Oysa sigortalanmanın bir işlevi de riski azaltmaktır. Bunun için de zorunlu deprem sigortası riske duyarlı hale getirilmelidir.
Bu konuda geçmişteki örneklere bile bakmak yeter.
Yalnızca İstanbul'da 1912 yılında 48 adet yerli ve yabancı sigorta şirketinin bulunduğu ve henüz o tarihlerde şehir planlama ve imar normlarının belirlenmemiş olmasına rağmen bu şirketlerin o tarihlerde ortaklık içinde düzenli olarak yangına karşı sürekli yenilenen risk envanteri haritaları hazırlattıkları hatırlanırsa, bugünkü durumun günümüzün teknolojik imkanları içinde çok yetersiz olduğu farkedilebilir.
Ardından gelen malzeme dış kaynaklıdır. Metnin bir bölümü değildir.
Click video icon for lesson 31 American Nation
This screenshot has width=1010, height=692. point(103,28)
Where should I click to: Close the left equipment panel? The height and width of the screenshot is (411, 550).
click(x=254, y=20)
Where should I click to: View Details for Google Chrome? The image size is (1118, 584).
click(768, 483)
Zorunlu deprem sigortası ve (DASK) gibi bir uygulamanın hayati önemi yalnızca olası afetlerden sonra işlevini yerine getirmesinde değil, başka kurumlaşmalar ve önlemlerle birlikte bir 'sinerji' oluşturarak, daha hasar oluşmadan riski azaltıcı, afet zararlarını azaltıcı bir işlev görmesindedir.
Bu nedenle DASK aciliyetle şu aşağıdaki konularda kamuoyunu aydınlatmalıdır:
1. 1. Zorunlu deprem sigortasının uygulanma aşamaları için bir zaman planı bulunmakta mıdır? Bu zaman planında sigorta primlerinin mülkün değeri, büyüklüğü gibi parametreler dışında, riske duyarlı hale gelmesi için hangi aşamalar ve kurumsal işbirlikleri öngörülmektedir?
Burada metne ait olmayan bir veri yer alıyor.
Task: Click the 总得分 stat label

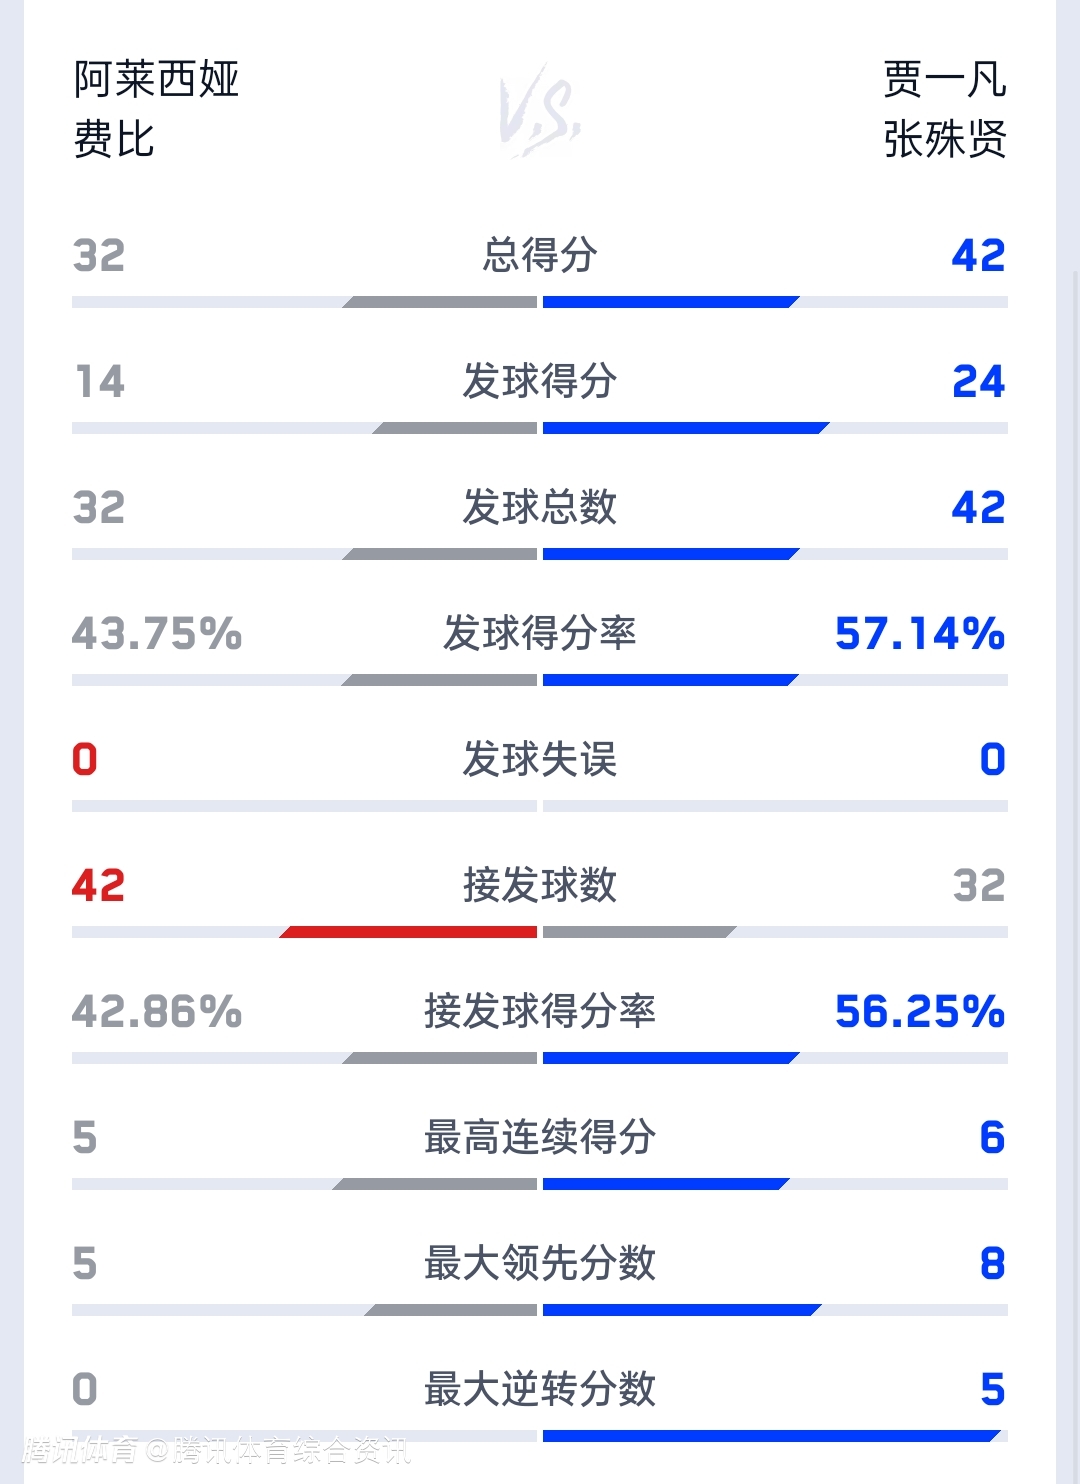Action: pos(540,255)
2. 2. Zorunlu deprem sigortasından elde edilecek prim tahsilatının risk azaltıcı projeler için kullanılması düşünülmekte midir? Eğer düşünülmekte ise, bu konuda nasıl bir model öngörülmektedir?
3. 3. Zorunlu deprem sigortası'nın bazı belediyelerin sürdürdüğü risk envanteri (zemin etüdleri ve bina envanteri) çalışmaları ile nasıl bir ilgisi bulunmaktadır?
Sigortalıların muhatabı kimdir, haklarını, yükümlülüklerini, imkanlarını tanıtıcı ve kamuoyunu bilgilendirici bir çalışma yapılmakta mıdır?